From the left: Ashmi Banerjee, Association Female Tech Leaders, Bianca Lorenzen, Deutsche Telekom, Susanne Fettig, Nokia, Elke Benning-Rohnke, Fidar, Rocio Lorenzo, Boston Consulting Group, Sonja Zollner, Nokia (Moderator)
More Queens please!
It became pretty clear that the problem not only lies within the organisations: old boy networks or old fashioned role models. Yes, companies have to change their culture and mindset. They have to overhaul HR rules, where e.g. an incumbent stays in his/her role if less than 50% of the job description changes. This hinders renewal in organisations. But the discussion also showed that a lot of women behave like Princesses. They want to be liked and grant successes to their teams versus themselves. “I literally have to carry some women to the next step in their career”, said one panelist. “Have you ever asked for a pay rise?” We have Kings, but not enough Queens. As a Queen you might need to take tough decisions, you might have enemies – but you rule. Don’t be fooled by trying to be the better man. Be authentic, be yourself, but be bold. That was a key takeaway from the discussion.

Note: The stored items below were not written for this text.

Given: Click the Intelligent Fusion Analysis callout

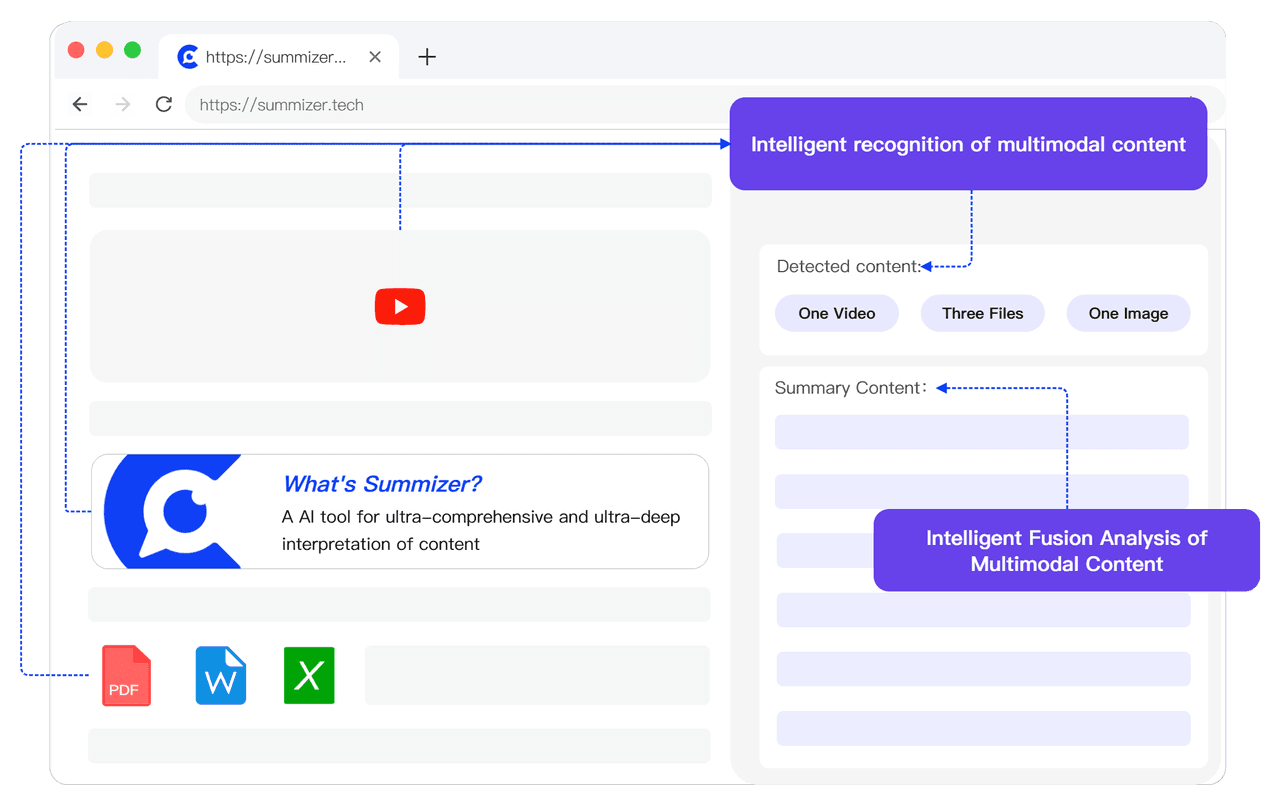Looking at the screenshot, I should (1066, 550).
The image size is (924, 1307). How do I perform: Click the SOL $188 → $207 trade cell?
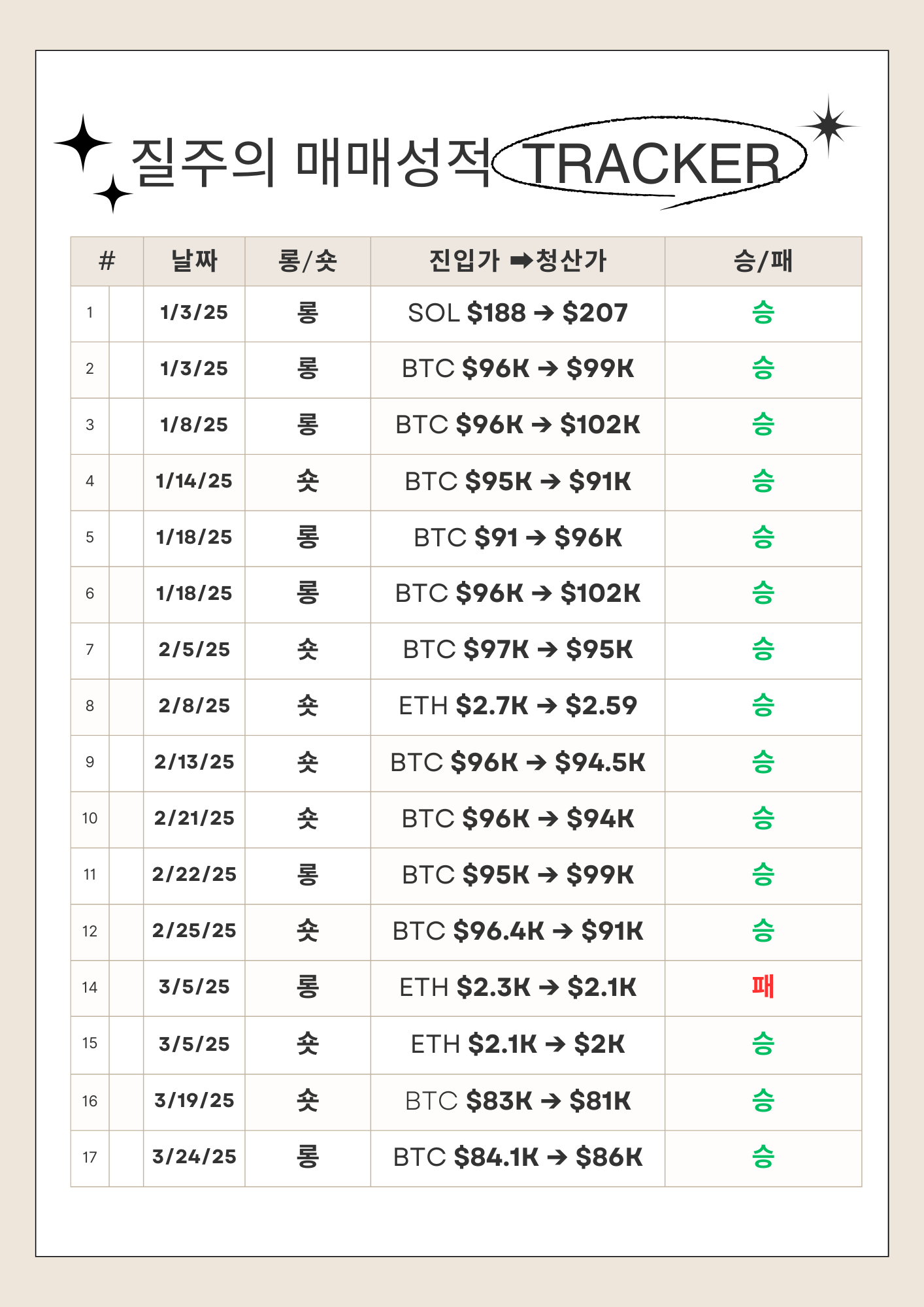(x=518, y=314)
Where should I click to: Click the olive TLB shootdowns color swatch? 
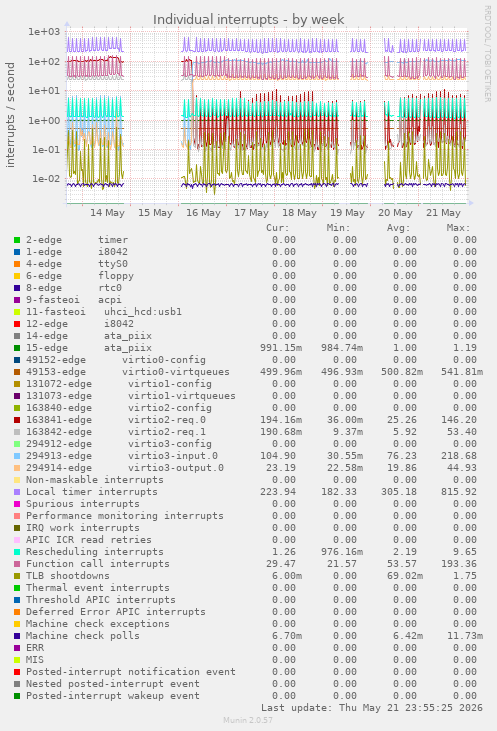coord(17,576)
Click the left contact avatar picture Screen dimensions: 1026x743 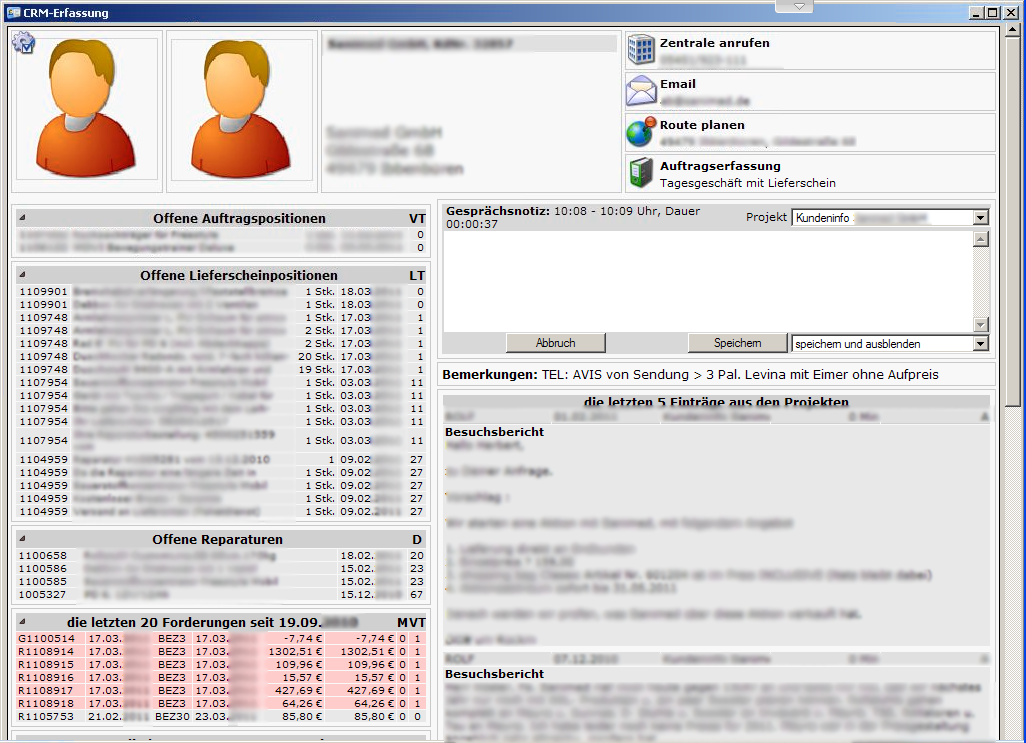click(x=86, y=110)

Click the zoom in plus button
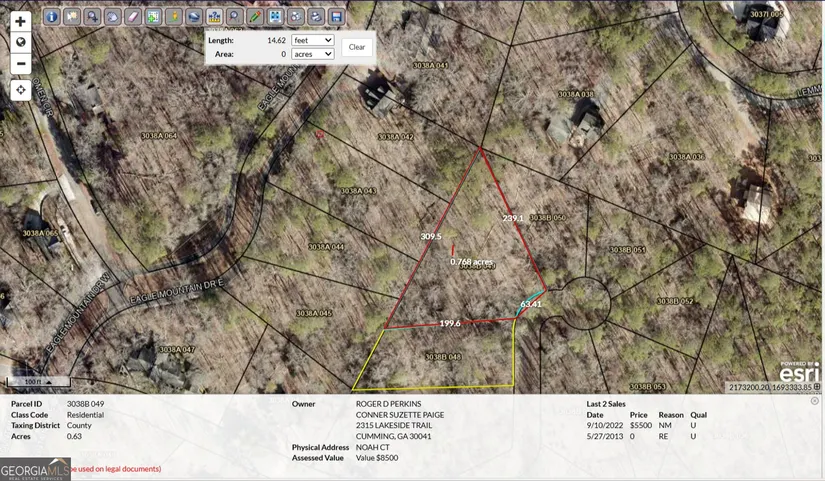pyautogui.click(x=20, y=21)
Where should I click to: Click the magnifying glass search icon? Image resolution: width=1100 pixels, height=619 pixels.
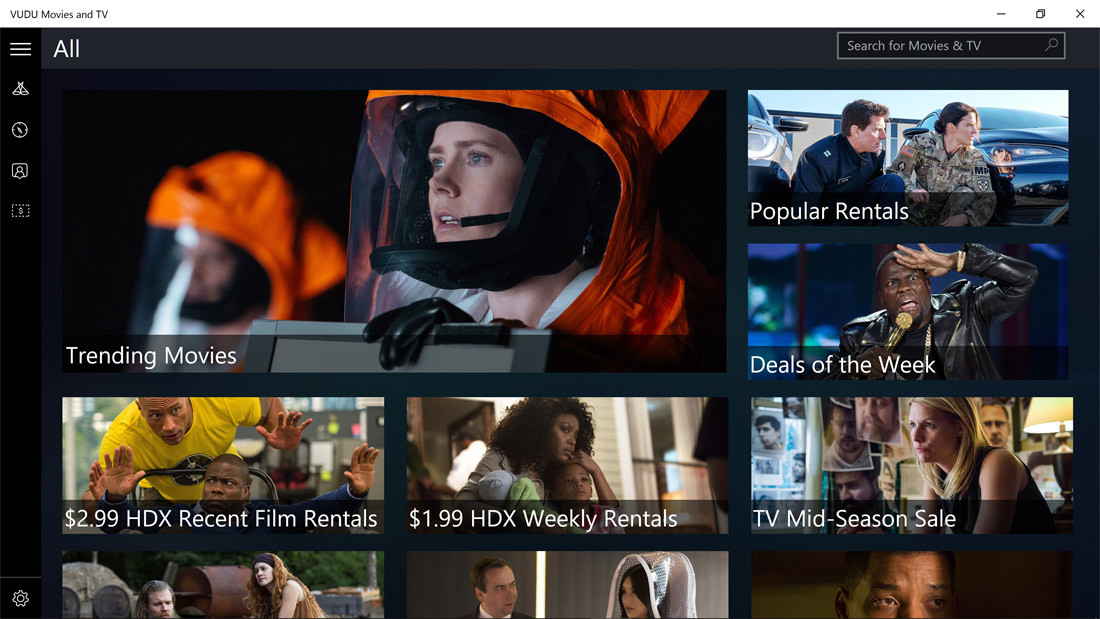click(1051, 45)
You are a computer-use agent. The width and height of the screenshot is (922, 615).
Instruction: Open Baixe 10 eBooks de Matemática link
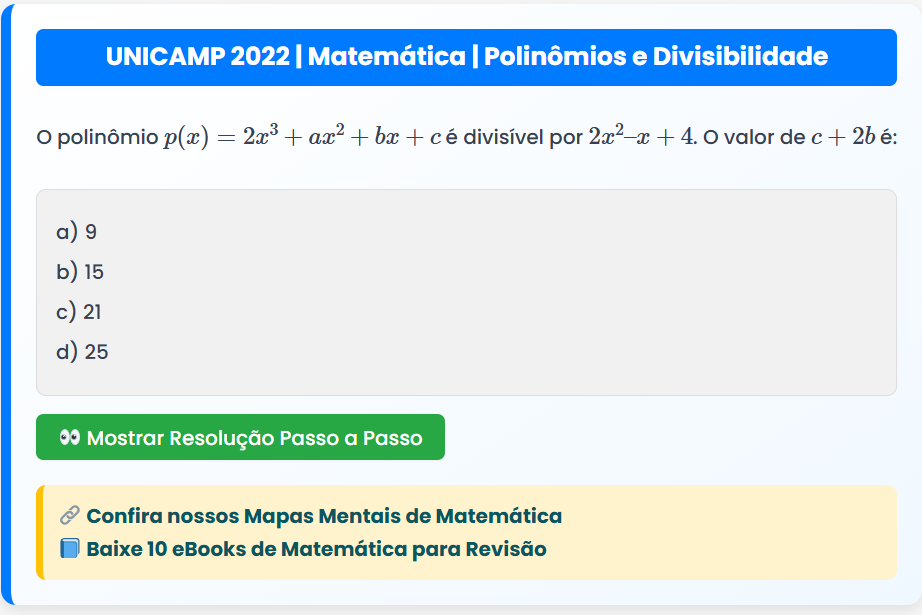(x=316, y=549)
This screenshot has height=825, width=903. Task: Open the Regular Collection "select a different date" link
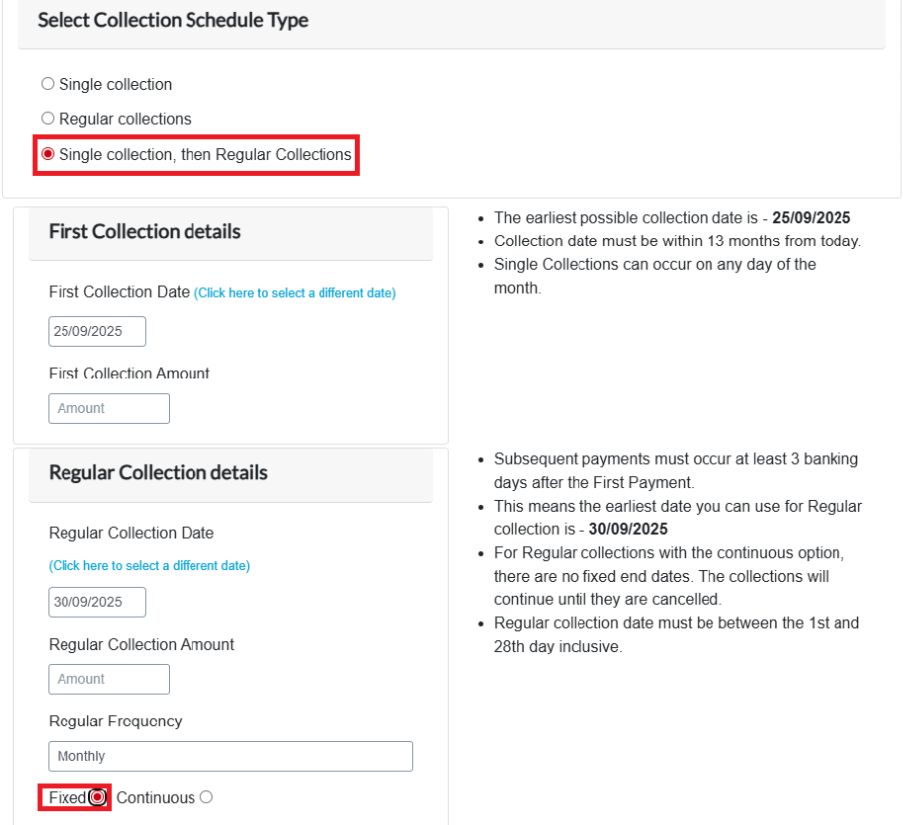pyautogui.click(x=149, y=566)
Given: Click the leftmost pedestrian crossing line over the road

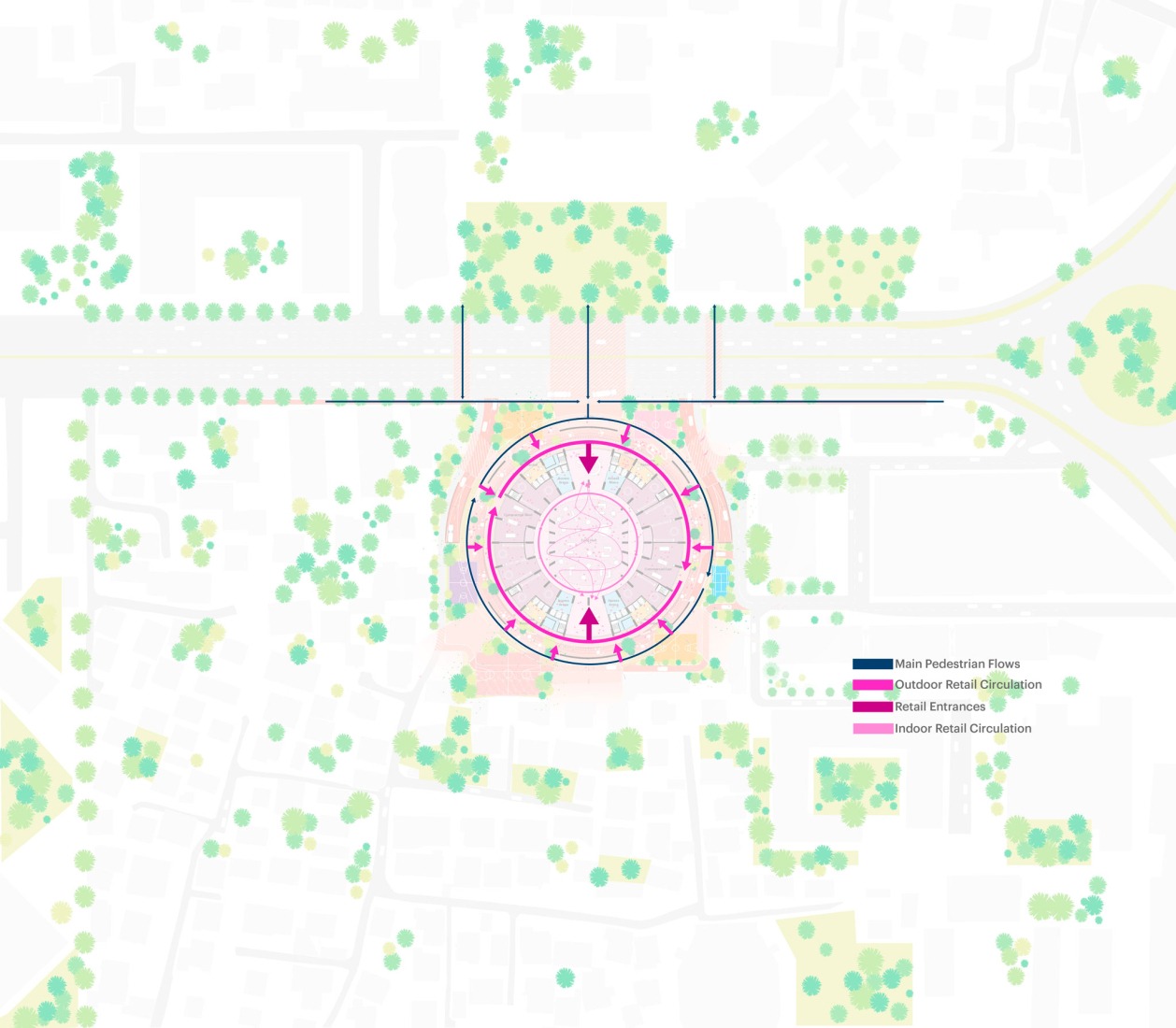Looking at the screenshot, I should click(463, 350).
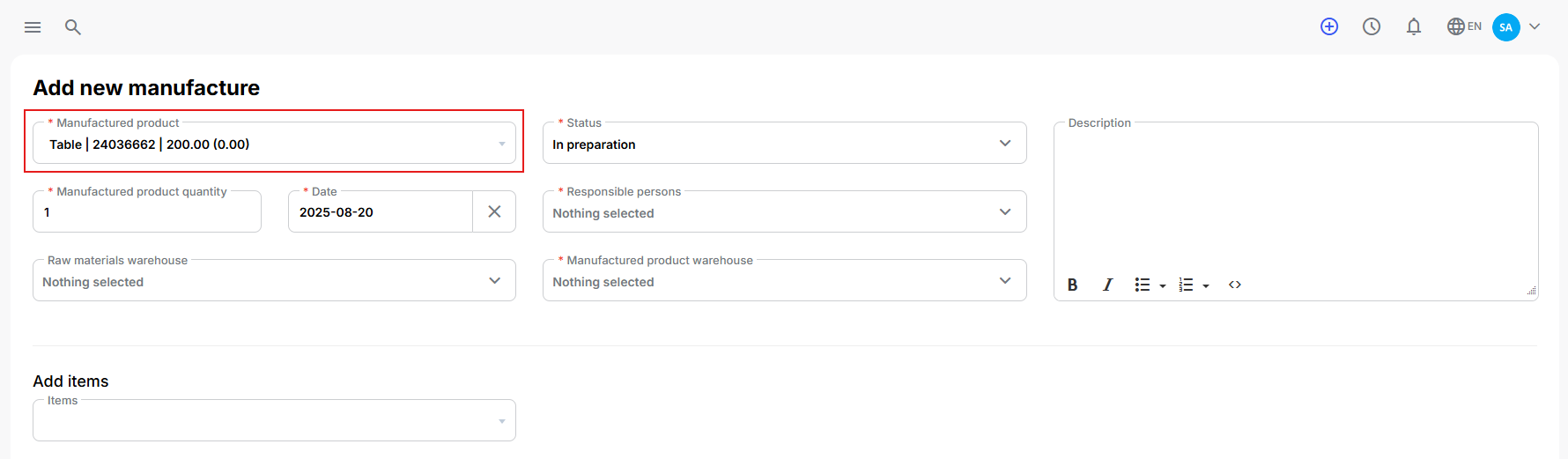Open the Manufactured product selector
Image resolution: width=1568 pixels, height=459 pixels.
(274, 144)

For Nokia, diversity and inclusion are about both showing respect to each other and recognizing that they are important prerequisites for Nokia’s business success. We can benefit from diversity when we ensure that everyone can be heard, regardless of their background, personal preferences and elements of their identity. On Friday, Nokia signed the UN Global Standards of Conduct for Business, pledging Nokia’s support for LGBT+ (lesbian, gay, bisexual, transgender and intersex) people. These standards provide a framework for businesses to tackle discrimination against LGBT+ employees. You can read the press release here.
What can women do to improve the situation? Women should stick together, form networks and groups to increase awareness and impact, they should promote each other as Christine Lagarde does. Ladies – let’s step up. Let’s take the seat at the leadership table, but let’s take the step ourselves. It would look foolish if someone would carry us over.